Problem requirements | List each line in the listing below that contains the word "chart".

Material to process |
********************

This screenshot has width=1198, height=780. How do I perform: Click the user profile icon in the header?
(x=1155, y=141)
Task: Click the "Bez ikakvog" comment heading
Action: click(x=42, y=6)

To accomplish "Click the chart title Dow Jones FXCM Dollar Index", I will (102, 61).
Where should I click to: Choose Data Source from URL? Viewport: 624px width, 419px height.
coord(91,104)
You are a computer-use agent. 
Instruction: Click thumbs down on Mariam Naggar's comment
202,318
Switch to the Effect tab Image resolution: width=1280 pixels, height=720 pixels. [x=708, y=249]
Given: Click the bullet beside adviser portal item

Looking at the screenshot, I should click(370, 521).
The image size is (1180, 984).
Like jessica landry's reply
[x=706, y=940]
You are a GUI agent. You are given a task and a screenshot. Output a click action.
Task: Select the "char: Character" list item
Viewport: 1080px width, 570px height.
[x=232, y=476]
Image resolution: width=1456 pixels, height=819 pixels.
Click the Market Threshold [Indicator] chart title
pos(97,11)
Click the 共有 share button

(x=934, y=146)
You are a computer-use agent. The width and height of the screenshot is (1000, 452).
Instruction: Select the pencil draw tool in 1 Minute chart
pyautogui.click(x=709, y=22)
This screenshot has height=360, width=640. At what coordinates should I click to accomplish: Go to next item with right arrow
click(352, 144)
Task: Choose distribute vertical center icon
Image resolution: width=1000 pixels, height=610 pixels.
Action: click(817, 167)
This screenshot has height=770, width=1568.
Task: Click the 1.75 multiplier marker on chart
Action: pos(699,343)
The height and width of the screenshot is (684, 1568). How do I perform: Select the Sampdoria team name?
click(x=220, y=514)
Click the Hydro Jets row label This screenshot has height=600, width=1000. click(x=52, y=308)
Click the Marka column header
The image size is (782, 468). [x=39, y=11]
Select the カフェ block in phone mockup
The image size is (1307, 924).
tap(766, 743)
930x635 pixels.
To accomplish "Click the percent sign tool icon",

********************

Correct output |
To accomplish "Click the chart title Dow Jones FXCM Dollar Index", I will (102, 61).
Click the Market Threshold [Indicator] chart title
Instruction: Select the pencil draw tool in 1 Minute chart
Task: Click the 1.75 multiplier marker on chart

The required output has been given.